*Extracted text:*
-------------------------

Copyright © 2011 Elsevier Inc. All rights reserved.
Figures
(A, C) Unsupervised hierarchical clustering of tumor samples in 2 clinical datasets using 448 ERRα-regulated probesets. The order of probesets in the Uppsala dataset was fixed to match that in the Rotterdam clustering diagram to reveal common patterns of gene regulation in these two clinical datasets. Hierarchical clustering revealed that the expression pattern of ERRα-regulated genes in clinical samples separates the genes into 4 different clusters (boxed and labeled 1, 2, 3, and 4). (B, D) Relapse-free survival was plotted for patients in the right branch vs. patients in the left branch. Kaplan-Meier curves were generated using GraphPad Prism and p-value was determined by log-rank test. See also Figure S1.
“Low ERR” and “High ERR” groups represent tumor samples with the posterior probability of ERRα activation lower than the mean and higher than the mean for that dataset. Significance was determined by log-rank test. The predictability of cluster 3 ERRα classifier was validated in two independent datasets (Figure S2). See also Table S1 and S2.
Seventeen breast cancer cell lines with predicted high, medium, and low levels of ERRα activity were treated with an ERRα antagonist XCT790 and their growth inhibitory responses (% inhibition) to these compounds were plotted against the ERRα activity (average med p) of each cell line predicted using gene expression data derived from each cluster defined in Figure 1. Linear regression and p-values were determined using the GraphPad Prism software. The percent inhibition was presented as mean +/− SEM from four independent experiments. See also Table S3, S4 and Figure S3.
(A) RNA from nineteen breast cancer cell lines was harvested and the expression of ERRα, PGC-1β, PGC-1α and PRC-1 was assessed by qPCR. The relative expression values of each gene of interest in SKBR3 cells were set as 1. The data shown is representative of two independent experiments. Correlation analysis was performed using GraphPad Prizm software. (B) The expression of ERRα target genes in SKBR3 was assessed following the knockdown of ERRα (siERRα) or PGC-1β (siPGC1β A, C, D and E). Control siRNA (low31, med483), mock transfection (mock) and DMSO treatment were included as negative controls. XCT790 treatment (10 μM) was used as a positive control. The data shown is representative of three independent experiments. The right panel shows the Western blot analysis demonstrating the knockdown of ERRα and PGC-1β at the protein levels. GAPDH was used as a loading control. “siE” denotes siERRα. (C) SKBR3 cells were transfected as in (B) and seeded in 96-well plates. Cells were harvested 1, 3, 5, 7, 9 and 11 days after transfection and cell numbers were determined by staining with the DNA dye Hoechst 33258. The data shown are representative of three independent experiments. See also Figure S4 and Table S5.

-------------------------

*Assignment:* Extend the ERRα breast cancer figure legends above, picking up right after their last sentence.

*Raw data:*
-------------------------

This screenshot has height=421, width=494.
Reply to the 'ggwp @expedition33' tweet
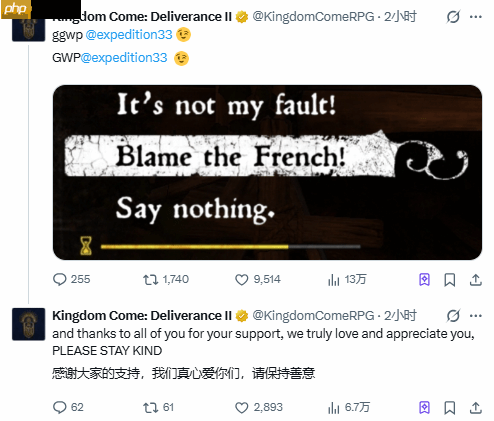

-------------------------

*Answer box:*
(A) SKBR3 breast cancer cells were treated with vehicle, 5 and 10 μM XCT790, or 1 and 2 μM wortmannin for 24h. RNA was harvested and the expression of ERRα target genes was analyzed by qPCR. Ward hierarchical analysis and heat maps were generated using the JMP software. (B) SKBR3 cells were treated as in (A) and the expression of PGC-1β was analyzed by qPCR. (C) SKBR3 cells were treated with 20 μM LY294002, 10 μM U0126 or 0.2 μM of the Akt inhibitor GSK716166B for 24h. RNA was harvested and the expression of PGC-1β was analyzed by qPCR. 36B4 was used as an internal normalization control for each sample and the relative expression of each gene in compound- vs. DMSO-treated samples was expressed as fold induction +/− SD. The data shown are representative of at least three independent experiments. See also Table S6.
SKBR3, BT474, and AU565 cells (Her2-amplified) and BT483 breast cancer cells (not Her2-amplified) were treated with vehicle or 0.5 and 1μM of the dual EGFR/Her2 inhibitor GW2974 for 24h. RNA was harvested and the expression of IDH3A (ERRα target gene), PGC-1β, PGC-1α, and an unrelated coactivator SRC2 were analyzed by qPCR. 36B4 was used an internal normalization control for each sample and the ratio of each gene in compound- vs. DMSO-treated samples was expressed as relative expression (the expression values of DMSO treated samples of each cell line was set to 1). The data shown are average +/− SEM of three independent experiments. “ND” stands for not detectable. See also Figure S5.
(A) MCF7 breast cancer cells were serum starved for 24h and then treated with vehicle or 100 ng/ml of the indicated growth factors for 8h. RNA was harvested and the expression of PGC-1β was analyzed by qPCR. (B) MCF7 cells were treated as in (A) and whole cell extracts were collected 8 and 25h after growth factor stimulation. Western immunoblot was used to determine the expression of PGC-1β. GAPDH was used as a loading control. (C) MCF7 cells were serum starved and pre-treated for 1h with various kinase inhibitors followed by 8h treatment with vehicle, heregulin or IGF-1. RNA was harvested and the expression of PGC-1β was analyzed by qPCR. For all qPCR analysis, 36B4 was used an internal normalization control for each sample and the relative expression of each gene in treatment vs. vehicle-treated samples was expressed as average fold induction +/− SD. The data shown are representative of at least three independent experiments. See also Figure S6.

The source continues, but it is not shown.